Mais le gouvernement n’a eu de cesse de regarder ailleurs, déplore le document. « Depuis le début de son mandat, le Défenseur des droits a demandé l’engagement de poursuites disciplinaires dans 36 dossiers. Or, aucune de ses demandes, pourtant rares et circonstanciées au regard du nombre de dossiers traités sur la même période (3.987 réclamations, soit 1 %), n’a été suivie d’effet. » De son côté, Claudine Angeli-Troccaz, adjointe du Défenseur des droits en charge de la déontologie de la sécurité, estime que, « dans un souci de bon fonctionnement des institutions démocratiques, il est désormais indispensable de ne pas limiter les problématiques de sécurité à une logique comptable de moyens ou à des enjeux de confrontation et d’escalade, pour placer la déontologie au centre des débats de sécurité et tout mettre en œuvre pour faire évoluer les cultures professionnelles, condition préalable à un changement des pratiques ».

Les recommandations du Défenseur des droits seront-elles suivies par le gouvernement au-delà des déclarations du ministre de l’Intérieur ? Une chose est sûre, celui-ci est attendu au tournant. D’autant plus que son déni des violences policières s’effondre à la lecture du rapport annuel de l’Inspection générale de la police nationale (IGPN). Sur la seule année 2019, les brutalités policières ont explosé : 868 enquêtes judiciaires portent sur des « violences volontaires » commises par des policiers, soit un bond de 41,8 % de plus qu’en 2018. « C’est un effet gilets jaunes et un effet de saisines plus importantes des parquets », a mesuré Brigitte Jullien, la directrice de l’IGPN. […]


Pour Dominique Sopo, interviewé par Le Parisien. Titre original : « Violences policières : les annonces de Castaner « pas à la hauteur », juge Dominique Sopo ». Source (extrait)

  • Question : Comment réagissez-vous aux annonces faites par Christophe Castaner ?

Dominique Sopo. Je pense que la tolérance zéro vis-à-vis du racisme, comme M. Castaner l’appelle de ses vœux, ne peut pas être simplement de la proclamation. Il faut déjà qu’il y ait une reconnaissance du phénomène du racisme au sein des forces de l’ordre. On connaît la réalité de la pratique du contrôle au faciès, on a vu fleurir récemment des comptes Facebook avec dessus des milliers de fonctionnaires, où sont postés des messages racistes, il y a des témoignages de policiers qui disent en être victimes, au sein même de la police.

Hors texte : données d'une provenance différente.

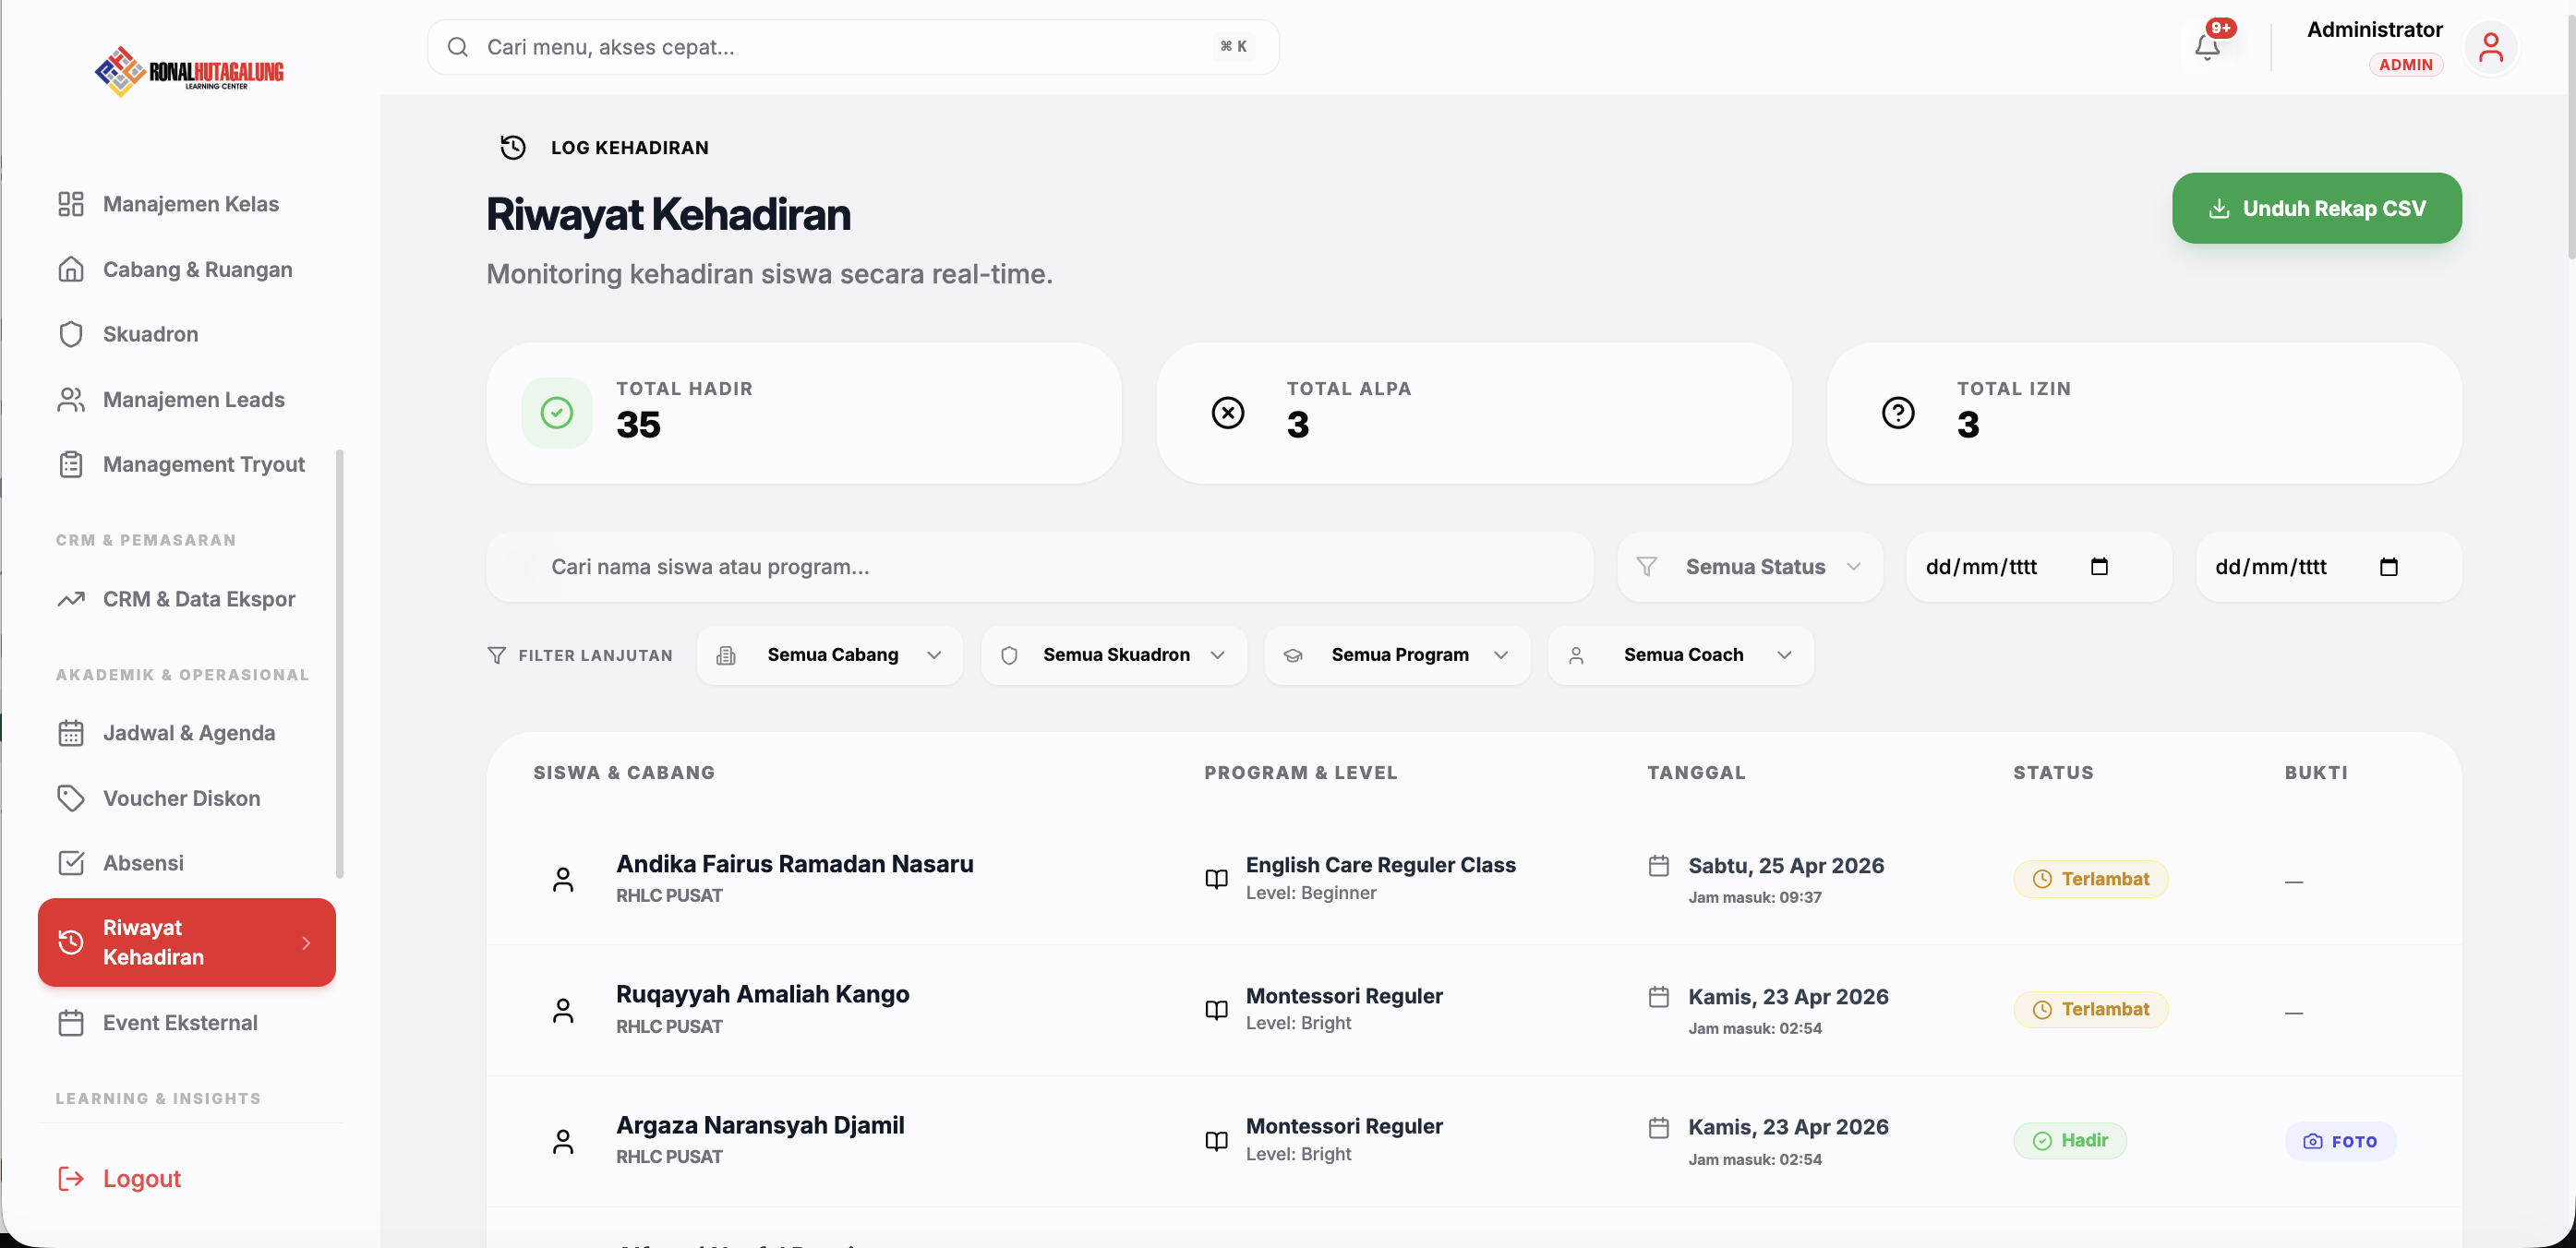The height and width of the screenshot is (1248, 2576).
Task: Click Logout link in the sidebar
Action: click(141, 1178)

On a laissé cette situation dériver pendant des années et ça finit par gangrener tout un corps. Christophe Castaner refuse de dire l’ampleur du phénomène, et ce faisant, ça ne permet pas de prendre les mesures nécessaires.

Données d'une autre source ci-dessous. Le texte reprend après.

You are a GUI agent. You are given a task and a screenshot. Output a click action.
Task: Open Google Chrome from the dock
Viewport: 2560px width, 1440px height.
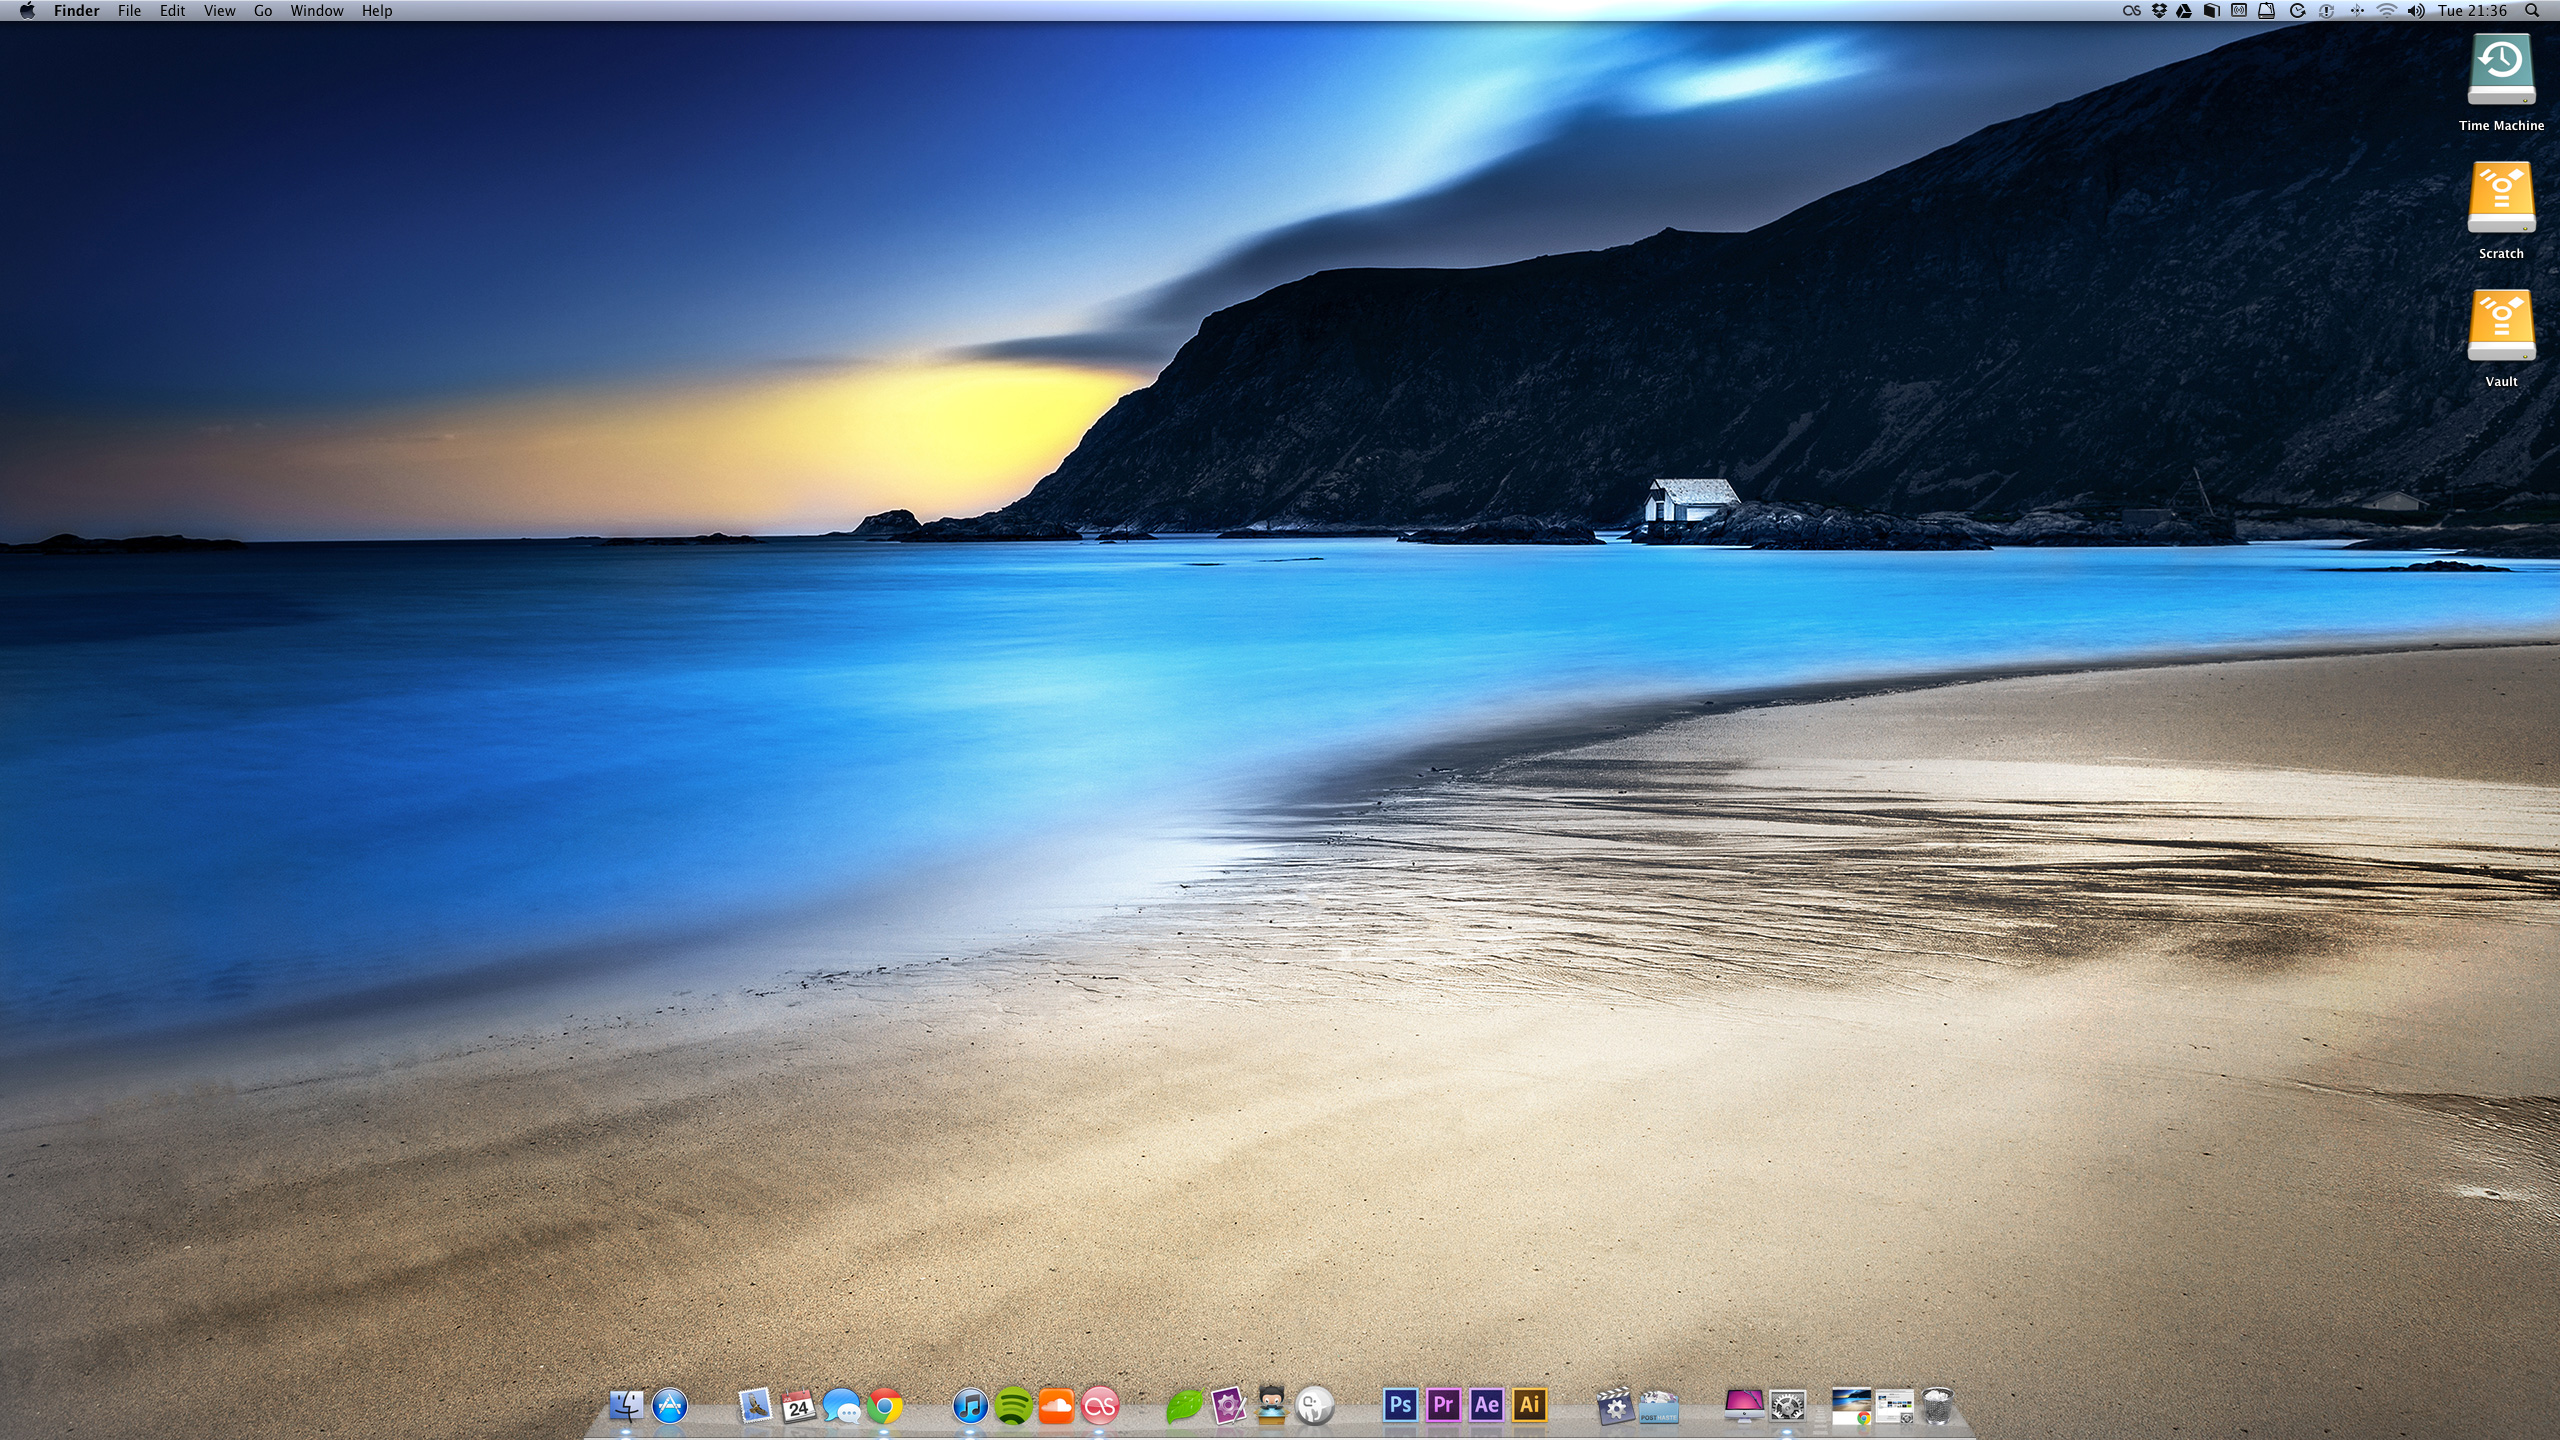pos(884,1407)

  • Rien ne va dans le bon sens ?

Si, par exemple, la fin de la technique d’étranglement lors des interpellations est une bonne chose. Mais pour le reste, c’est très flou, et ce n’est pas à la hauteur de l’enjeu. On a l’impression que M. Castaner a dû réagir dans la précipitation. On est sur une réponse qui n’est pas très pensée, pas aboutie et qui essaie de ménager la susceptibilité d’un corps de fonctionnaire. Ce n’est pas à la hauteur de la situation.

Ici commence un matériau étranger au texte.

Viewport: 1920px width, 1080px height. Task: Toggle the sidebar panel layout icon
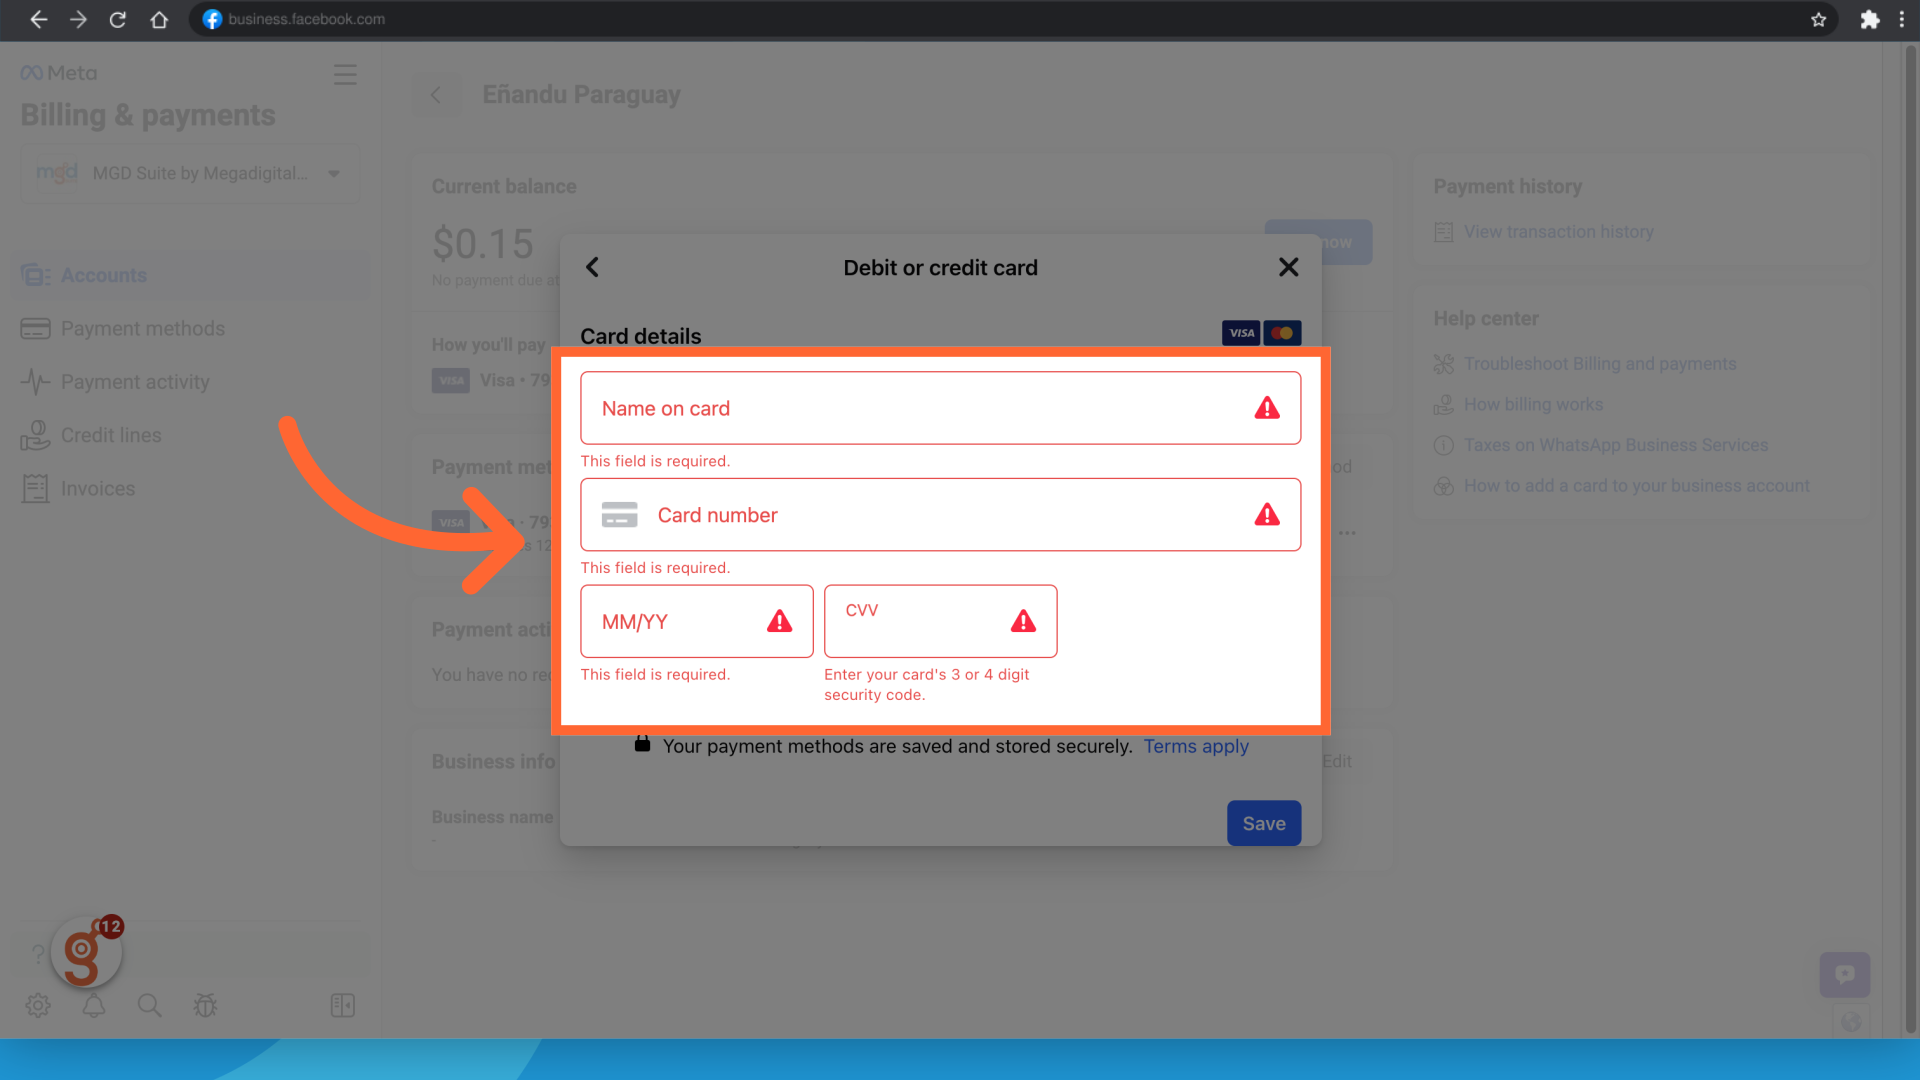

  • Comment reconstruire cette police de la confiance qu’il appelle pourtant de ses vœux ?

Il y a une problématique de corporatisme qui fait que la parole ne peut pas circuler librement pour dénoncer les faits de racisme dans l’institution policière. Il faut des réformes : mettre des personnels qui ne soient pas du ministère de l’intérieur dans les commissariats, comme il faut ouvrir les corps d’inspections de la police à des regards extérieurs.